An easy speaker electrical load = path to expanding sales
The question of 'will this amp work with these speakers?' seems to have a life of its own. I just cannot fathom out why there is so much anxiety about grabbing any competent amp and hooking it up to your Harbeths and making great music.
It seems to me that the fundamental essence of a good amp, well designed and working to original specification is that it must be relatively load-independent and the essence of a good, well designed speaker is that it must be amplifier-independent. So what's the anxiety about then? Who has planted the fear in the minds of an entire generation of hifi consumers that the amp/speaker interface is super-critical to the musical experience? With Harbeth it isn't.

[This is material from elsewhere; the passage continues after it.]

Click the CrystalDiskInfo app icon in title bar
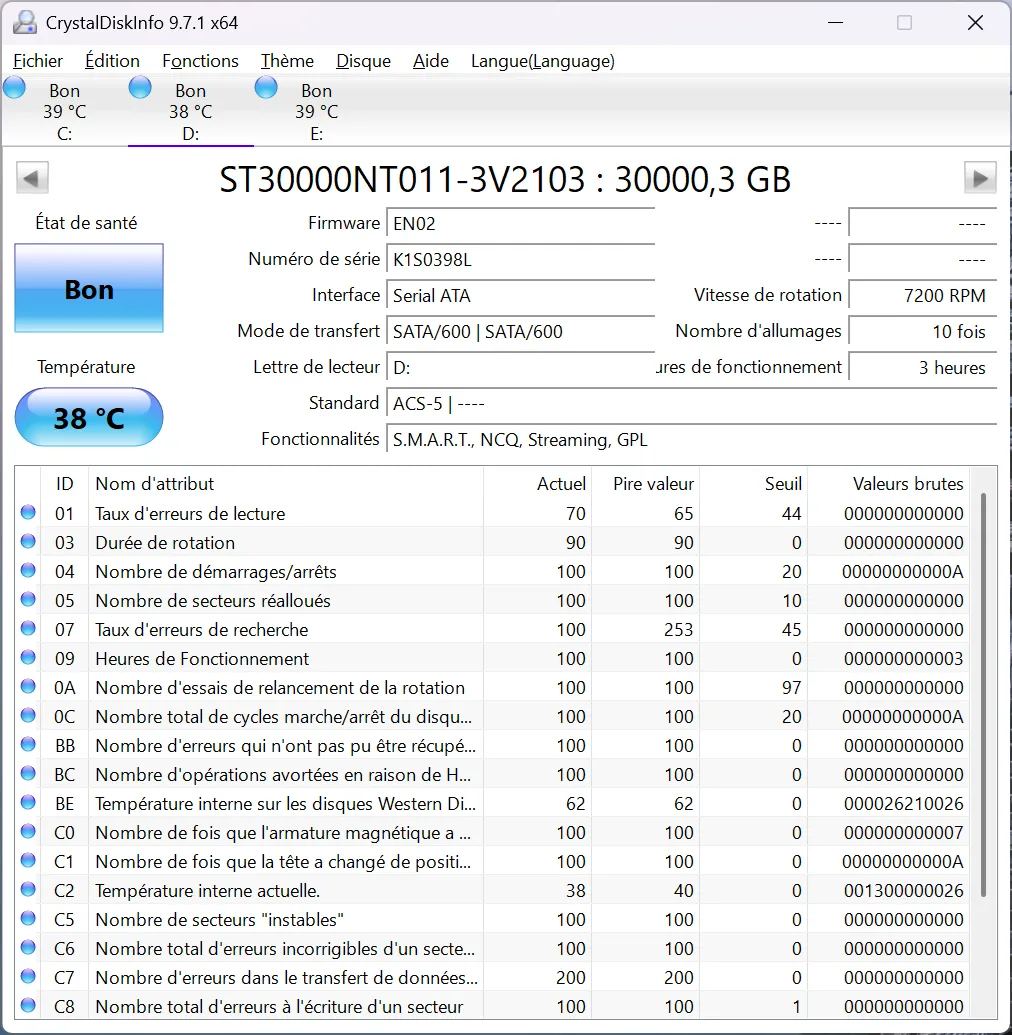The image size is (1012, 1035). coord(25,22)
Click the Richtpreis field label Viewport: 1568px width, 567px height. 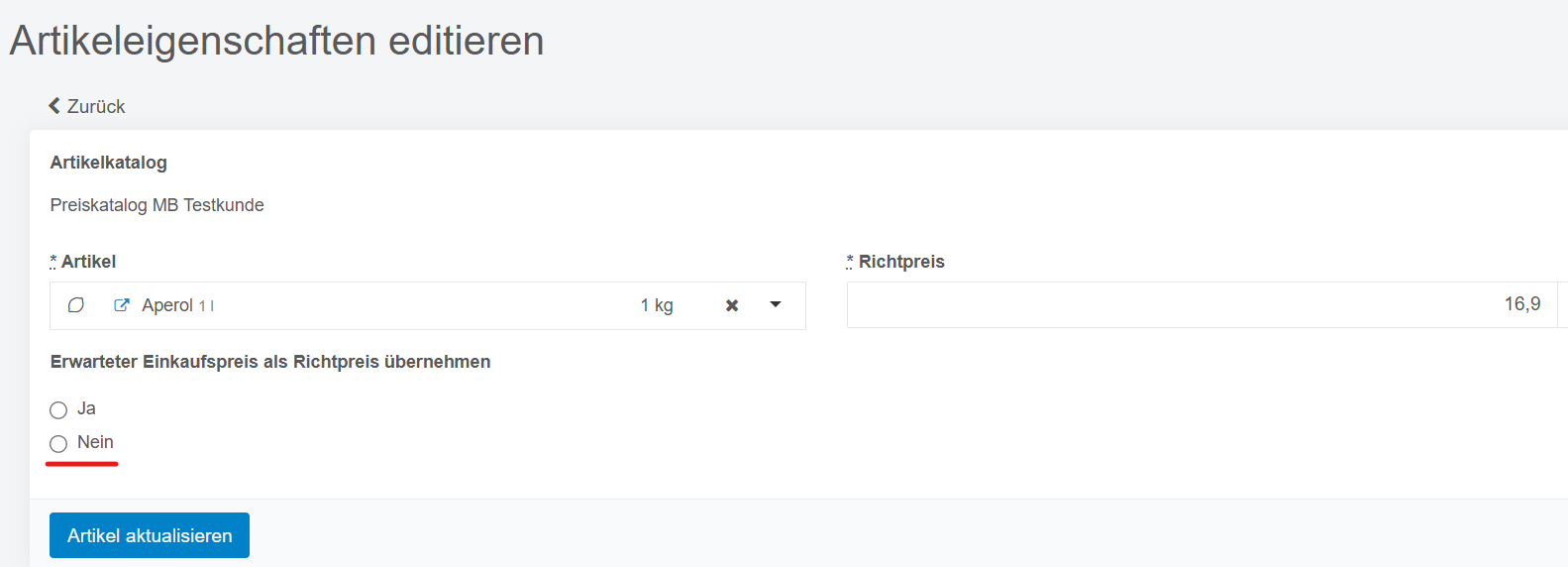901,262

Let's consider this from an entirely business oriented, profit motive. It takes about the same amount of development time to design a speaker which presents an easy load to the amplifier as a difficult load. It takes about the same amount of time to design an amplifier that can cope with a wider range of speaker electrical loads as one which is only able to tolerate a narrow range. So, as business people looking to maximise our sales of speakers why would we be so stupid as to narrow the market by designing our speakers to have a difficult amplifier-dependedent load? We'd be completely barmy to do so.
To maximise our sales and profits and give total customer satisfaction we have made sure at the design stage that our speakers present an easy electrical load to any, competently designed hifi amplifier working within specification. That's the path to expanding sales. Any other design route is just sheer madness - unless the cunning plan is to sell your own fancy amp with your difficult to drive speakers.